Life is awesome.
My mother told me this story of how I came to my twenties today. She was overwhelmed by grief the day I was born. Owing to Chinese rural custom and family planning, I was destined to be a boy. What should have been the most joyous day for my parents was instead filled with disappointment and despair. After months of tears, they decided to give me up. Strangers who wanted a girl visited our gloomy house to mark a potentially decisive day for my life. The arrangement seemed perfect as both families would be happy. Unfortunately or fortunately, some emotion deep in the heart of the person who gave me life canceled the adoption and left the day as ordinary as any other. My mother said it was too much to give me away so she refused.
Every time I hear this story, I reflect upon what could have been. What would I be like if I was fostered in another family? What kind of life, what kind of values would I have if I called others mom and dad? There is always too much to imagine.
My earliest memory was of a brisk autumn day when I lost my mother. I was scared and felt emptiness inside as I stood alone. A gentle woman walked towards me on the winding path where I was innocently waiting for nothing, lost in time and space. She bent over, took me by the hand, and led me to her house. With a gracious smile, she offered me bowl of candy.
“What’s your name?” I shook my head.
“Where are your parents?” I shook my head.
“Where do you live?” I shook my head.
Again, I was alone. The woman left in search of my parents. I waited in the silence and emptiness until I could bear no more. I left the house and walked into the street until I wandered into another house with another woman with her two girls. There I spent my whole afternoon watching the girls climb a tree in their garden, until my worried mother and I at last reunited under the sinking sun.

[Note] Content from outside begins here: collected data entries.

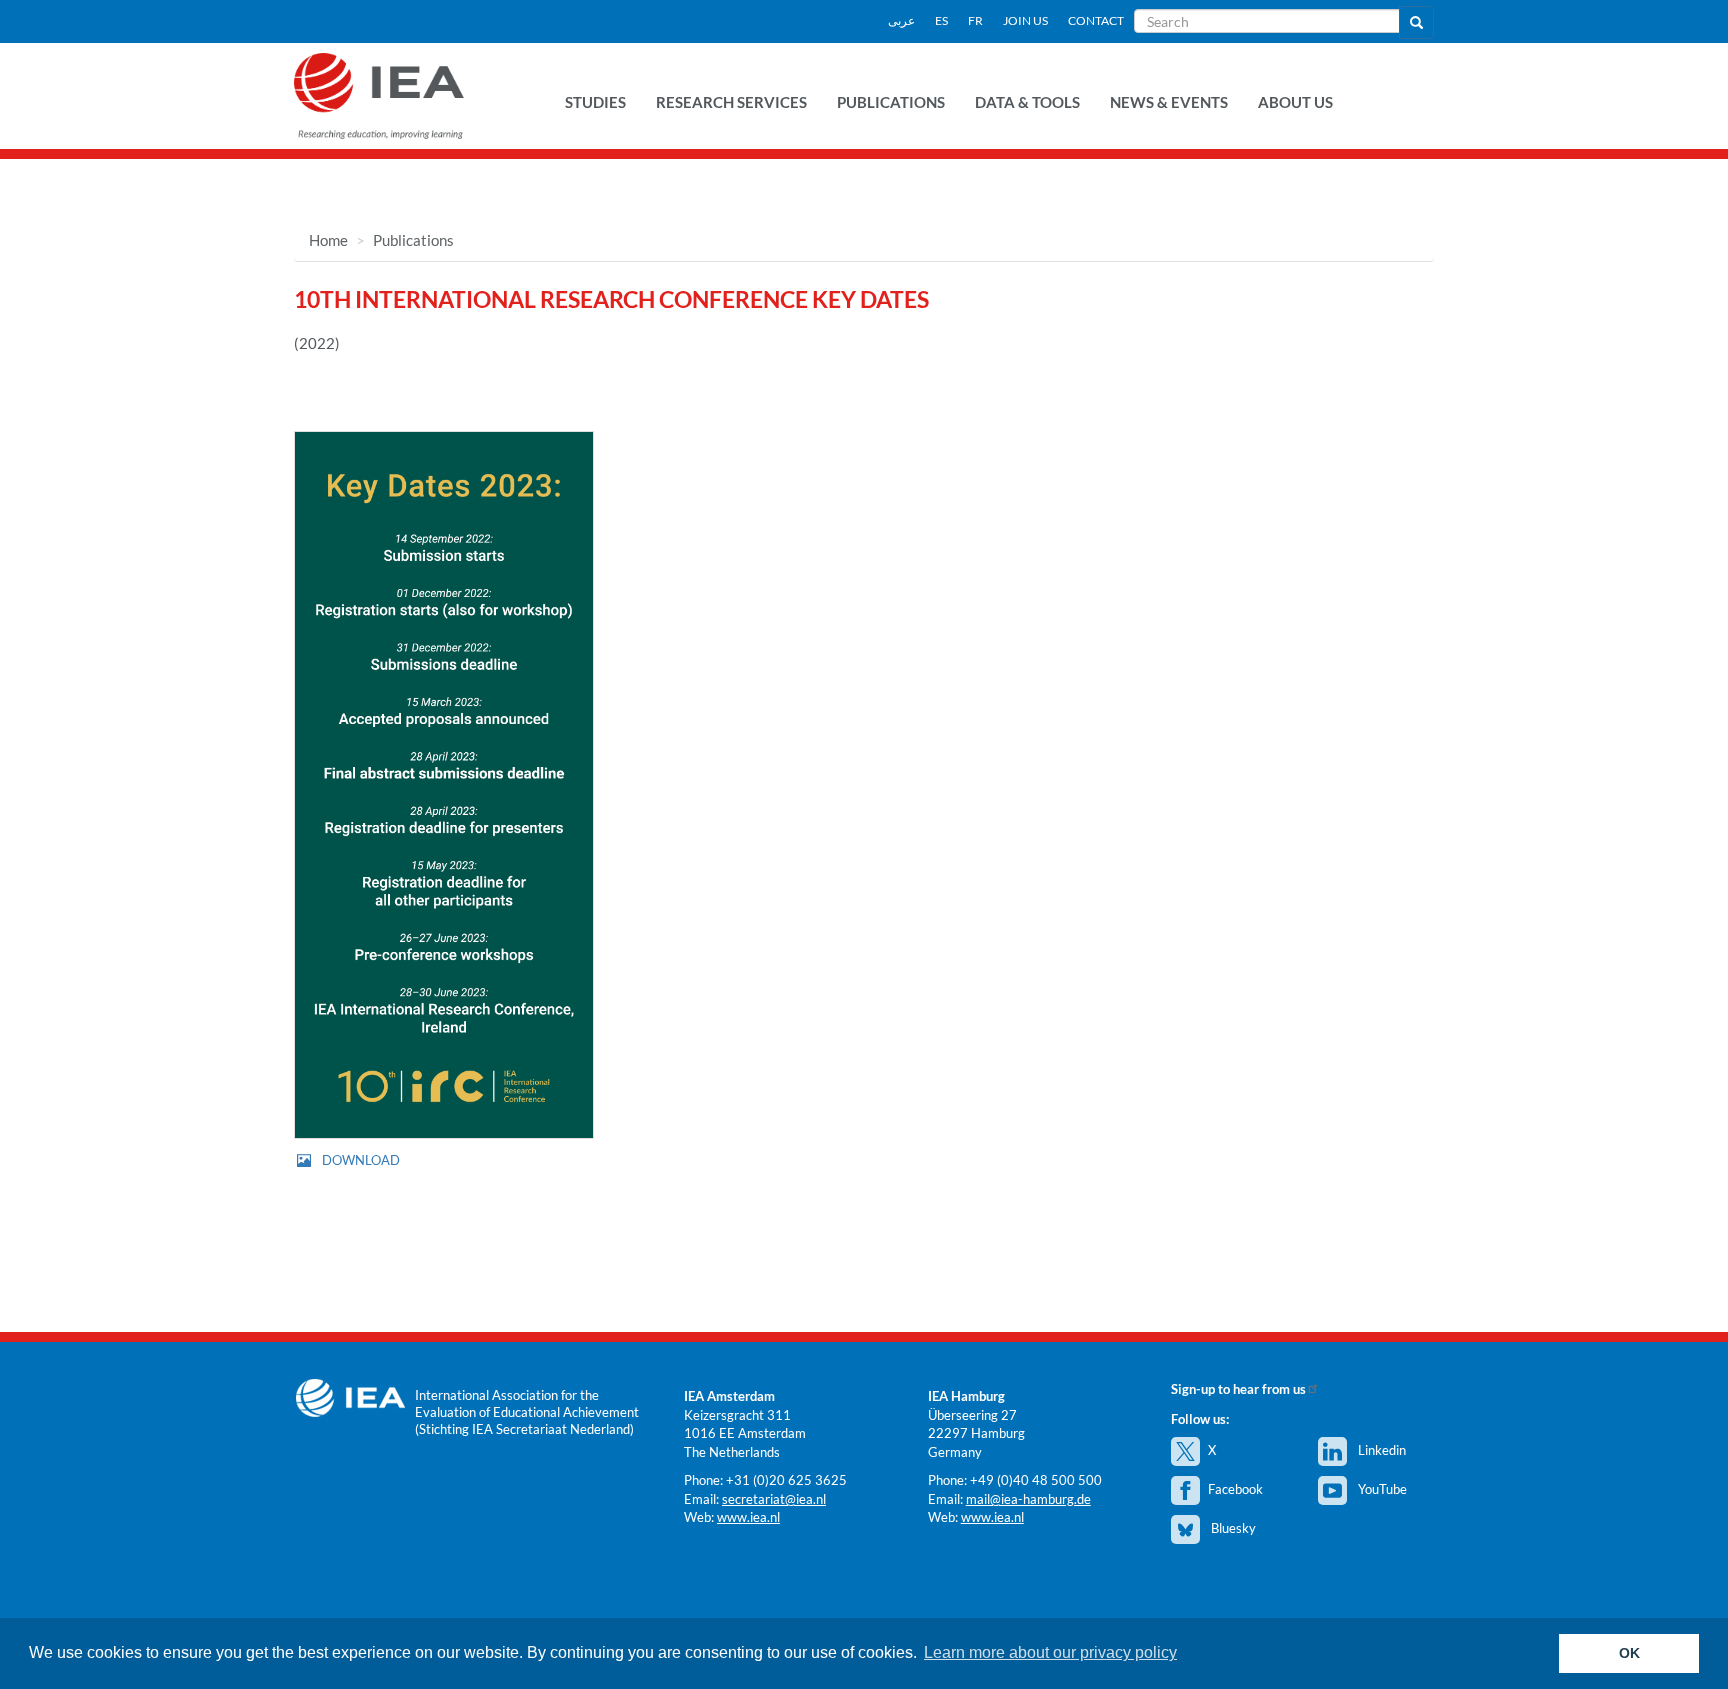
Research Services (731, 102)
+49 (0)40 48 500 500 (1036, 1480)
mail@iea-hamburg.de (1028, 1499)
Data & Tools (1027, 102)
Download (361, 1160)
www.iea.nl (748, 1517)
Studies (595, 102)
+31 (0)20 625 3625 (786, 1480)
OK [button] (1629, 1653)
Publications (891, 102)
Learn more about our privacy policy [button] (1050, 1652)
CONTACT (1096, 20)
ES (941, 20)
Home (328, 240)
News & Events (1169, 102)
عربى (901, 20)
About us (1295, 102)
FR (975, 20)
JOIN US (1025, 20)
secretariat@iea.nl (774, 1499)
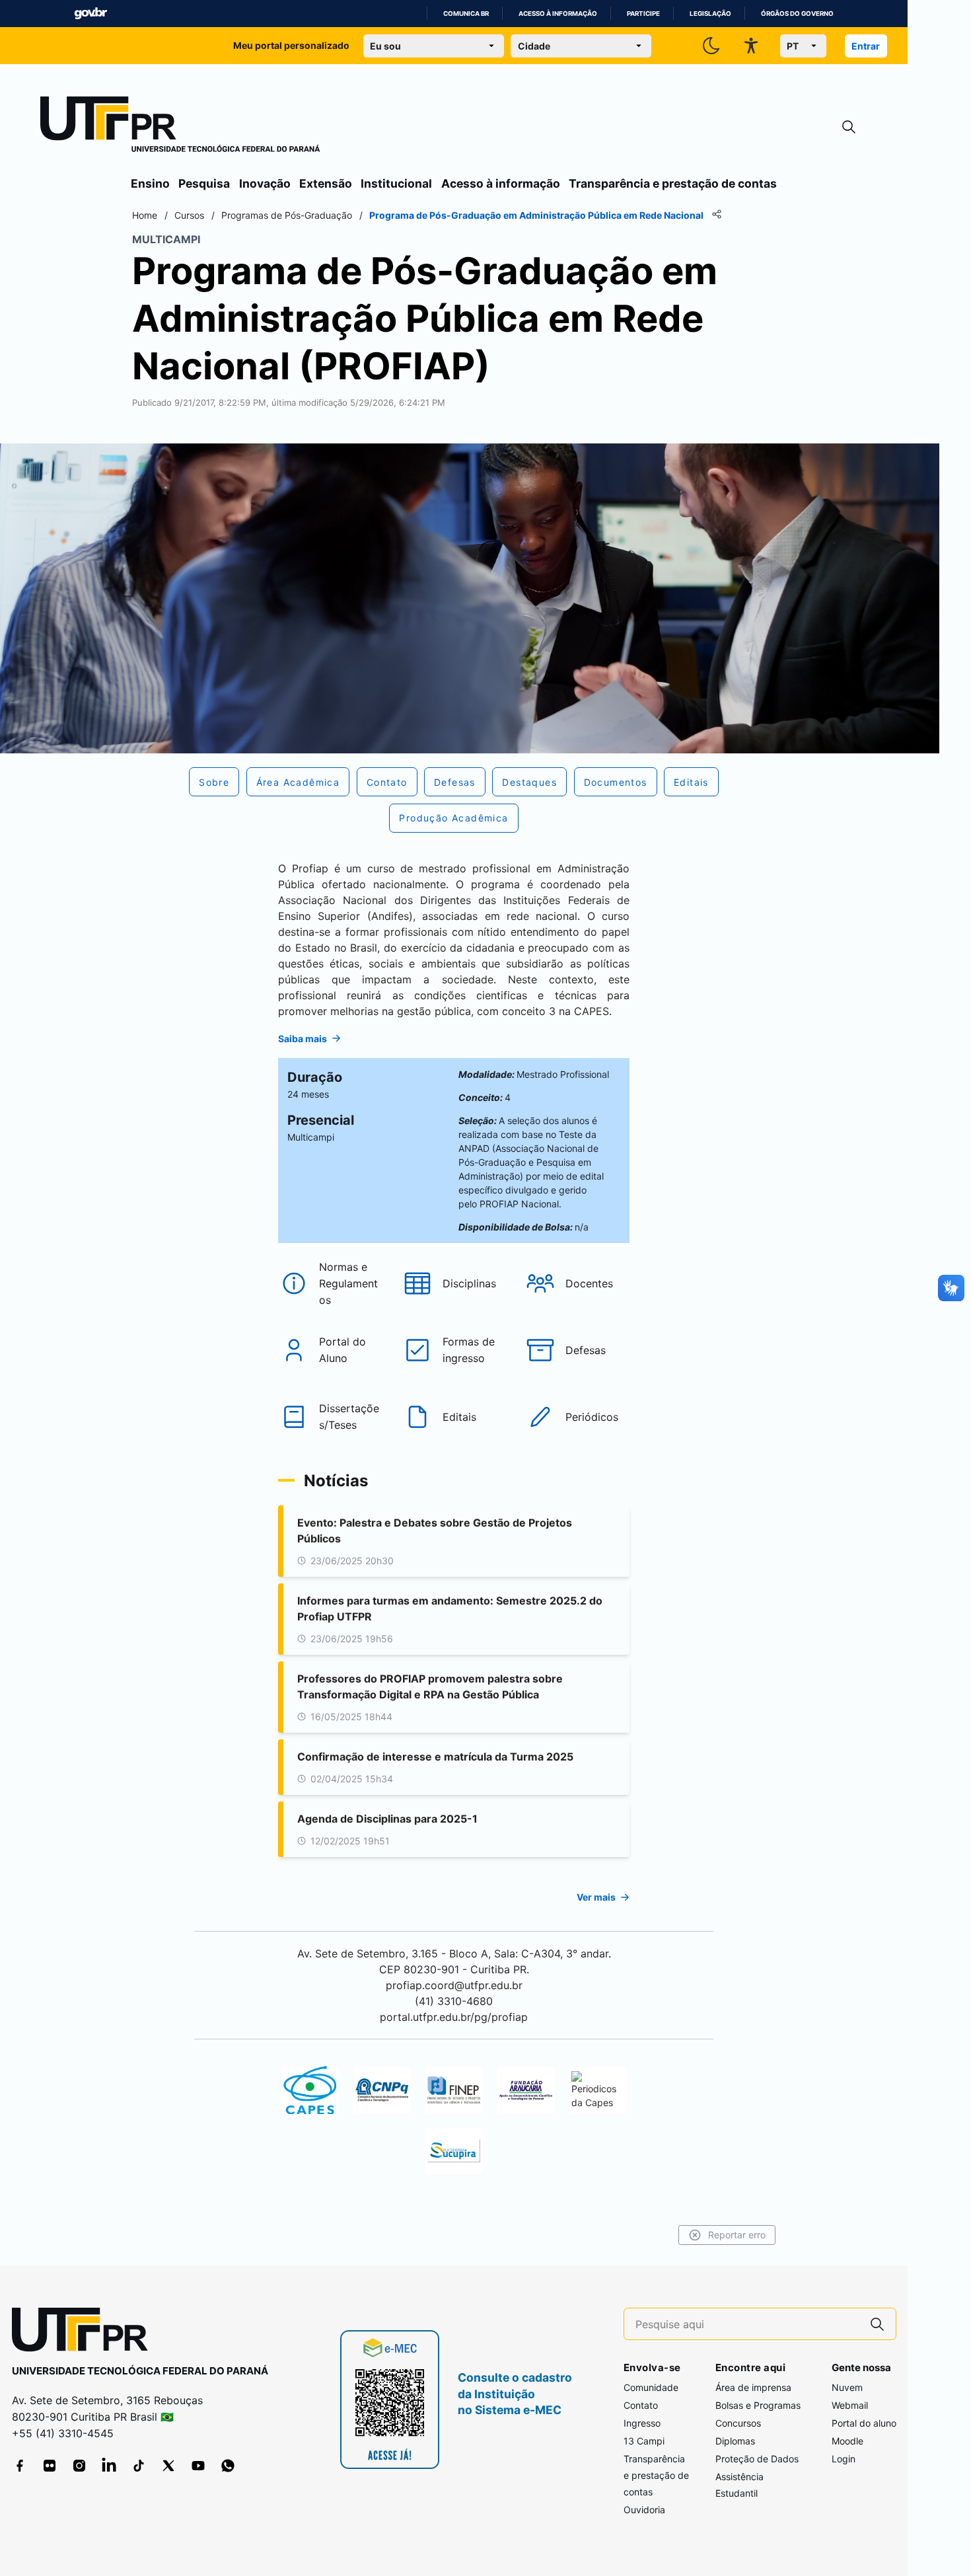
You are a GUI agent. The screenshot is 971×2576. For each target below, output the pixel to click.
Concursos (738, 2423)
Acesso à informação (558, 13)
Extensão (325, 183)
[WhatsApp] (228, 2466)
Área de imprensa (753, 2387)
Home (144, 215)
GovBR (90, 13)
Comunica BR (466, 13)
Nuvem (847, 2387)
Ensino (150, 183)
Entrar (865, 46)
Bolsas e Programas (758, 2405)
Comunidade (651, 2387)
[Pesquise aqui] (877, 2323)
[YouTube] (198, 2466)
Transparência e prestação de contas (673, 183)
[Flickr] (49, 2466)
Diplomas (735, 2440)
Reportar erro (737, 2234)
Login (843, 2458)
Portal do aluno (864, 2423)
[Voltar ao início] (84, 2332)
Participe (643, 13)
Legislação (710, 13)
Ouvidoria (644, 2509)
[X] (168, 2466)
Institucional (396, 183)
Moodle (847, 2440)
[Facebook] (20, 2466)
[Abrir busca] (848, 127)
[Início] (180, 126)
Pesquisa (204, 183)
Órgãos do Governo (797, 13)
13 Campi (644, 2440)
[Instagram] (79, 2466)
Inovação (265, 183)
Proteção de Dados (757, 2458)
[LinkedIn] (109, 2466)
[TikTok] (139, 2466)
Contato (641, 2405)
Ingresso (642, 2423)
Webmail (850, 2405)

I often ask myself, “would my life be absolutely different if I missed my mother that afternoon?” Nobody knows. Asking “what if” is like chasing after the rainbow. Nevertheless I believe in a conjecture along the way wherever I am lost. Whenever confronted with struggles, from medical misdiagnosis resulting in months of suffering, to periods of depression which nearly lead to abandonment of all hope, I still cherish my life and ultimately hold on.
I believe that I will always prevail; I believe in a positive outlook on life; I believe that The One who creates life will never forget me. No one can ever know where the path not taken would have led; perhaps to great fortune or great peril. Is it destiny or free-will that has led me throughout my life? Even though I will never know, I am grateful for life itself. For life is awesome.